What you should do: If a record contains a picture, leave the picture out and copy everything else exactly.

Extracted records:
<<<<
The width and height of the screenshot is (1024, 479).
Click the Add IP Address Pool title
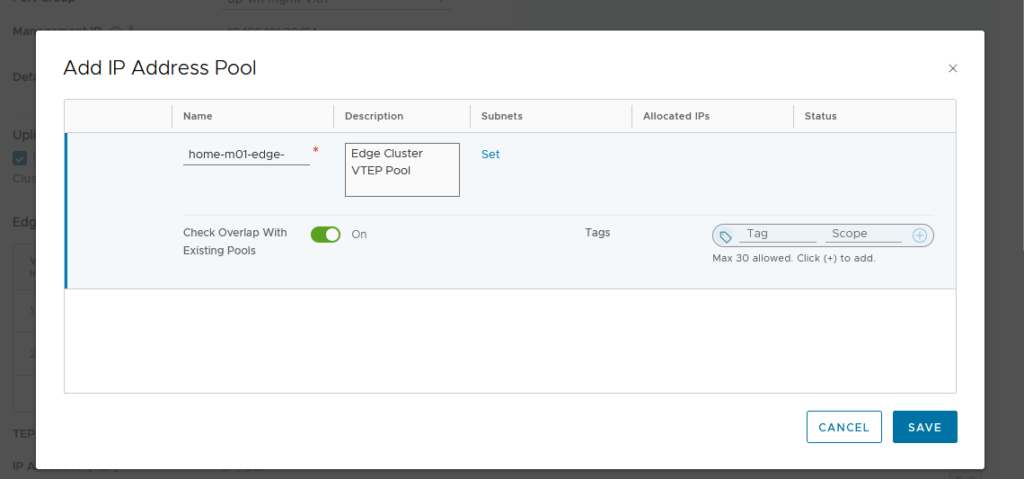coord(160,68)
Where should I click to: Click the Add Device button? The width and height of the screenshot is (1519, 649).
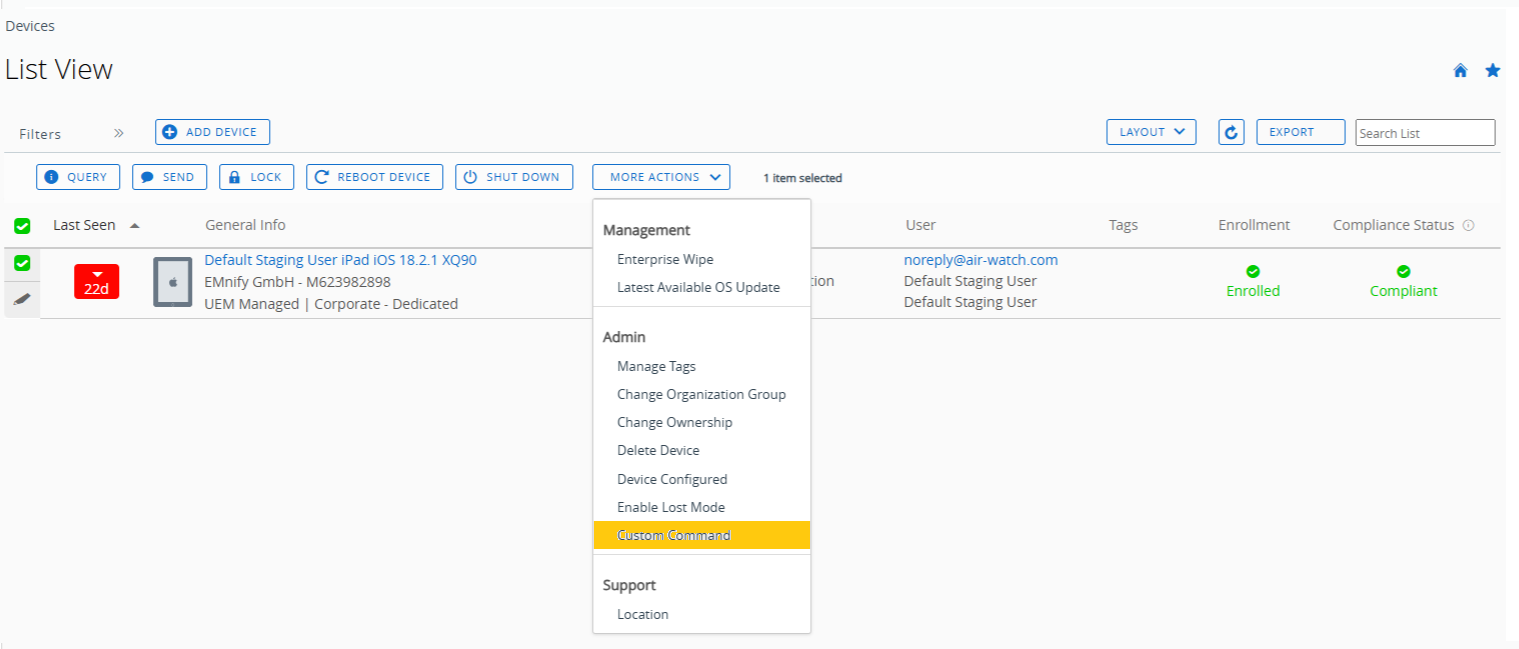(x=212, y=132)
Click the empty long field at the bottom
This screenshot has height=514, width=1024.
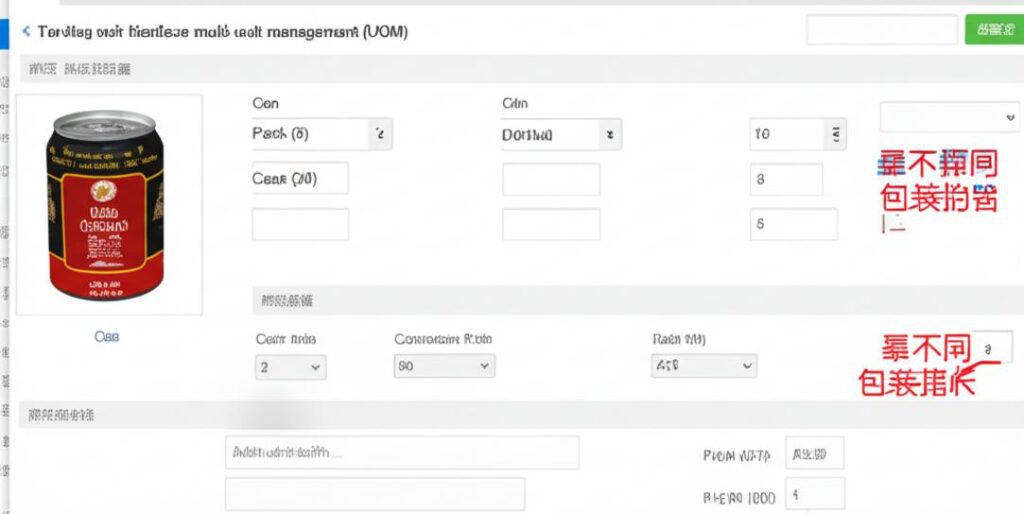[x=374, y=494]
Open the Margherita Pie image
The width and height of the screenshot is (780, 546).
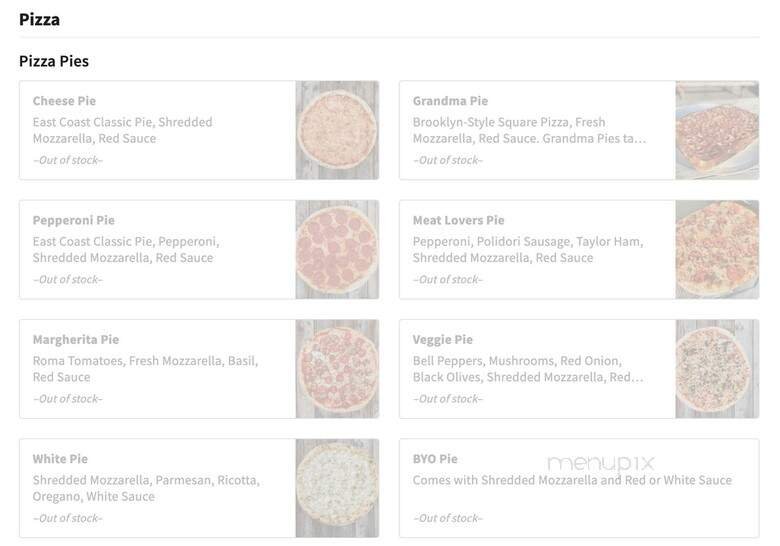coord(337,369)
>>>>
Response below:
The width and height of the screenshot is (1024, 479).
Click the Add IP Address Pool title
coord(160,68)
Where should I click to: Click the Add Device button? The width and height of the screenshot is (1519, 649).
(x=212, y=132)
Click the empty long field at the bottom
This screenshot has height=514, width=1024.
[x=374, y=494]
Open the Margherita Pie image
The width and height of the screenshot is (780, 546).
coord(337,369)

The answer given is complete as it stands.